To the Rev. J. Jowett
(ENDORSED: recd. Aug. 13, 1833)
HAMBURG, AUGUST 4TH, 1833.

REVD. AND DEAR SIR, - I arrived at Hamburg yesterday after a
disagreeable passage of three days, in which I suffered much from
sea-sickness, as did all the other passengers, who were a medley of
Germans, Swedes, and Danes, I being the only Englishman on board,
with the exception of the captain and crew. I landed about seven
o'clock in the morning, and the sun, notwithstanding the earliness
of the hour, shone so fiercely that it brought upon me a transient
fit of delirium, which is scarcely to be wondered at, if my
previous state of exhaustion be considered. You will readily
conceive that my situation, under all its circumstances, was not a
very enviable one; some people would perhaps call it a frightful
one. I did not come however to the slightest harm, for the Lord
took care of me through two of His instruments, Messrs.

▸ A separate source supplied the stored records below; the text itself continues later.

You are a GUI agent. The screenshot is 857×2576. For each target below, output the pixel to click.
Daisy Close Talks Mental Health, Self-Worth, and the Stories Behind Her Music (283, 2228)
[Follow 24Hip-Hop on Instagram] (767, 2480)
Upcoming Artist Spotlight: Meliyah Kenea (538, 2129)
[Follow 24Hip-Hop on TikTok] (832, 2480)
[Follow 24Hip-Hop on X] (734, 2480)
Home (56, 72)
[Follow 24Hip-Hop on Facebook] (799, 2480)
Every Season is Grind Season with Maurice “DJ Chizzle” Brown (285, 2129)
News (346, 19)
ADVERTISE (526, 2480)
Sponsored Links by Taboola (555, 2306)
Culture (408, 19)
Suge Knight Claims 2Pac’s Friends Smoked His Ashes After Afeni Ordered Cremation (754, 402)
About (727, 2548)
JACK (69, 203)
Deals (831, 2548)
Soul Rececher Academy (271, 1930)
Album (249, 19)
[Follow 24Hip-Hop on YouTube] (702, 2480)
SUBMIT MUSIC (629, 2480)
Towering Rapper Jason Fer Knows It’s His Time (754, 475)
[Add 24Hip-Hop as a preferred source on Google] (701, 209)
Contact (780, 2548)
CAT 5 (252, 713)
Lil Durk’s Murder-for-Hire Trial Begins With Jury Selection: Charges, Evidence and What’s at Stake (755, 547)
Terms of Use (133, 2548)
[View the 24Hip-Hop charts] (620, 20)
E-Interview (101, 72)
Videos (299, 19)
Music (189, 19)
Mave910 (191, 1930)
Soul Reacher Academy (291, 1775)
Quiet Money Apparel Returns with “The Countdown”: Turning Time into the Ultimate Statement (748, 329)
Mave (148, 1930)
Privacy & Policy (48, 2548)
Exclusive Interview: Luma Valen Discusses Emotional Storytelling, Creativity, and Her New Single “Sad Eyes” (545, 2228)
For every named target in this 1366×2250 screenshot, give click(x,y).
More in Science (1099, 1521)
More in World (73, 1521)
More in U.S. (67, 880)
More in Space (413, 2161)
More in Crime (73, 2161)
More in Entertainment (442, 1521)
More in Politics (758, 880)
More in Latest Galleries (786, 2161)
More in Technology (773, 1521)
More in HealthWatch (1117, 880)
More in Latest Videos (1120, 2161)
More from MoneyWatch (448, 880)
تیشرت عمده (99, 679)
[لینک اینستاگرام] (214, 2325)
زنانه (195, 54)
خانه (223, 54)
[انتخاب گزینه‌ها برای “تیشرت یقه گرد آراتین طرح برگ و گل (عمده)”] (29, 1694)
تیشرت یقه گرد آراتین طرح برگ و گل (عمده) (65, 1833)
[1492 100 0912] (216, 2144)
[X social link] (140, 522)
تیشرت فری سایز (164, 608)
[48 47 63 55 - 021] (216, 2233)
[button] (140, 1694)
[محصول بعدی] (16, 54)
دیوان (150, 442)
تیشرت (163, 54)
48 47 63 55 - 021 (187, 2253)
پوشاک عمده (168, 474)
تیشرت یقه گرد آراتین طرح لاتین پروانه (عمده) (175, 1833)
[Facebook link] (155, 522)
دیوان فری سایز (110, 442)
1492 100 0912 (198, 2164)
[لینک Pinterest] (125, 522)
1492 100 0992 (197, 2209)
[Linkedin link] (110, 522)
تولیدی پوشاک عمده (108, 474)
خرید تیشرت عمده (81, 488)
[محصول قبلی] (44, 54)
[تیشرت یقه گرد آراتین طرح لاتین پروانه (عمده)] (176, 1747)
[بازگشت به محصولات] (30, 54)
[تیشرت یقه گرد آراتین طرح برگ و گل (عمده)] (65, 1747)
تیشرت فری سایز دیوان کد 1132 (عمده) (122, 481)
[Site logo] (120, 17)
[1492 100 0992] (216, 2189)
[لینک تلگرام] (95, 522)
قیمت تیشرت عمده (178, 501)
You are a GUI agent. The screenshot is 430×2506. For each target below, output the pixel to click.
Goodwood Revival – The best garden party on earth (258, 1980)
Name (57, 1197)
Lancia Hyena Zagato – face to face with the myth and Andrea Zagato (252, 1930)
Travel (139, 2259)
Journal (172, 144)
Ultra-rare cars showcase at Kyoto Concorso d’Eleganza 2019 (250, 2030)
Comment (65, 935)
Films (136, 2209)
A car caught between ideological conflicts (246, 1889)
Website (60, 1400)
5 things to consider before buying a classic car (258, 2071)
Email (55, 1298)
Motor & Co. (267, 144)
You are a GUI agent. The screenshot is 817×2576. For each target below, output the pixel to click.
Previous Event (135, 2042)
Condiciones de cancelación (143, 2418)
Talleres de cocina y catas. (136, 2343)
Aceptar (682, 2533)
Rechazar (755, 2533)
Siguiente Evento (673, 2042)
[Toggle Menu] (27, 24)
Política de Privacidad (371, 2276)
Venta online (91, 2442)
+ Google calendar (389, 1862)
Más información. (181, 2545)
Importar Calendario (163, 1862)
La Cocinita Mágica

Weil and
Valentin, highly respectable Jews of Copenhagen, who had been my
fellow-passengers, and with whom I had in some degree ingratiated
myself on board, in our intervals of ease, by conversing with them
about the Talmud and the book Sohar. They conveyed me to the Konig
von Engeland, an excellent hotel in the street called the
Neuenwall, and sent for a physician, who caused me to take forty
drops of laudanum and my head to be swathed in wet towels, and
afterwards caused me to be put to bed, where I soon fell asleep,
and awoke in the evening perfectly recovered and in the best
spirits possible. This morning, Sunday, I called on the British
Consul, Mr. H. Canning, to whom I had a letter of recommendation.